Katherine Halliburton's conjoint degree showed that she was well-rounded and had more than just technical ability.

Katherine Halliburton on an oil rig

Key facts

Career: Project lead
Programme: Bachelor of Arts/Bachelor of Engineering (Honours)
Subjects: Sociology

"I manage engineering change projects on Shell's gas production plants. These have ranged from installing monitoring equipment on offshore platforms to modifying pipelines to allow increased production.

"A project typically requires extensive planning of a job up front, including testing the business case for a project, understanding the scope and working out how long it will take and how much it will cost. Once the planning side is done and the project is approved to progress, then I'm responsible for bringing a team together to deliver the project within the promised budget and schedule.

"The main thing that I like about my job is that it's different every day. Every project has its own unique challenges and risk that it’s my job to work through, and working with a large variety of stakeholders means there’s always something new to learn.

"Shell hires their graduates based on behaviours and personality. When I applied for an engineering graduate position, having an Arts conjoint degree showed that I was well-rounded and had more than just technical ability. I know that this helped me to stand out in the screening rounds of the recruitment process.
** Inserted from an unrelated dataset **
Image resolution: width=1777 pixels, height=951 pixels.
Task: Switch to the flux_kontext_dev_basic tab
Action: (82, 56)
"As well as this, I think the skills I learned during my degree helped me to get through the interviews, which required us to analyse options, think critically and collaborate with others.
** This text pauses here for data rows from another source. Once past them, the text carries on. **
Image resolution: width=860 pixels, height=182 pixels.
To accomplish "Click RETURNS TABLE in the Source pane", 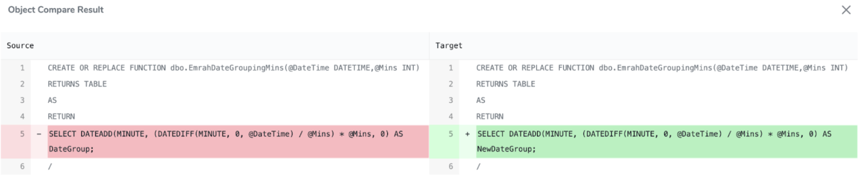I will [77, 84].
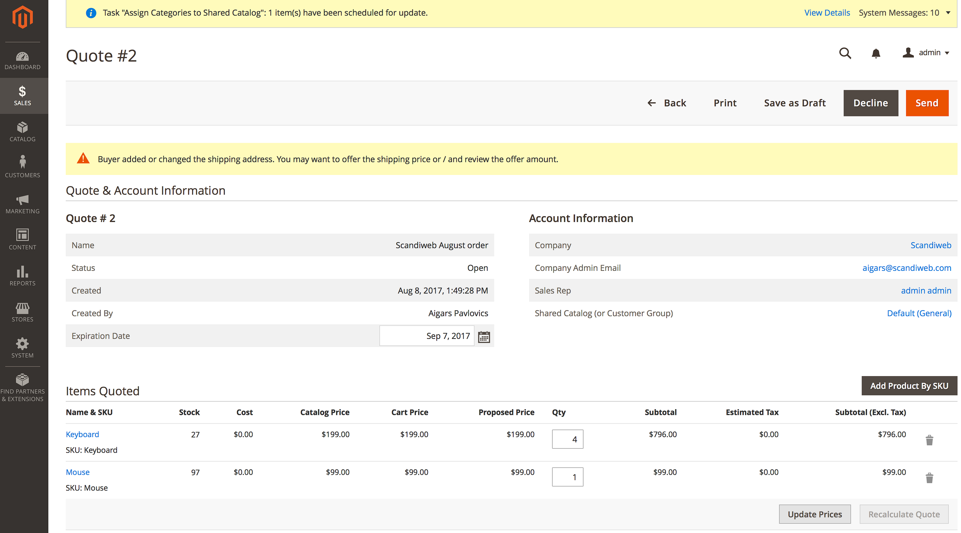Image resolution: width=961 pixels, height=533 pixels.
Task: Click the Add Product By SKU button
Action: point(909,386)
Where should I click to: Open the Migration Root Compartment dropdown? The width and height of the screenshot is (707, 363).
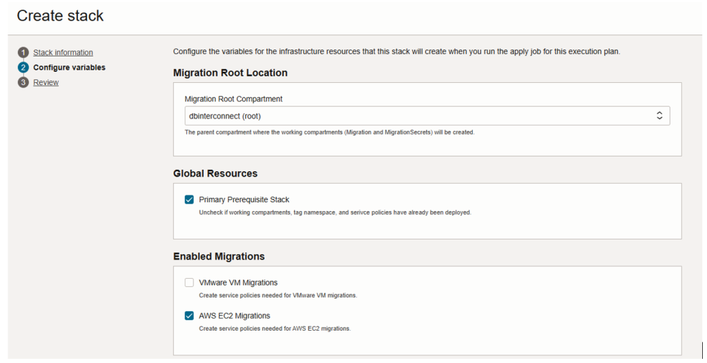(x=421, y=116)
"I gained many skills through my Arts study that are directly relevant to my job, such as having the ability to understand different perspectives and being able to construct a logical argument which takes these different perspectives into account, collaborating and negotiating with people who hold a different perspective to me, the ability to step back from a technical issue and understand the bigger picture, and the ability to contribute to my organisation's understanding and awareness of social issues.

"Studying Sociology at the University of Auckland encouraged me to get involved in phone counselling with Youthline. Years later, this has led to me being a board member for youth organisations in Taranaki. This is a great opportunity to contribute to my community in a fulfilling way, to develop my leadership skills and to work with inspiring people. It's a part of my life that I probably wouldn't have discovered if I hadn't done an Arts degree and I think it's a great example of how taking up an opportunity or pursuing an area that you're passionate about can lead to other unexpected opportunities later on."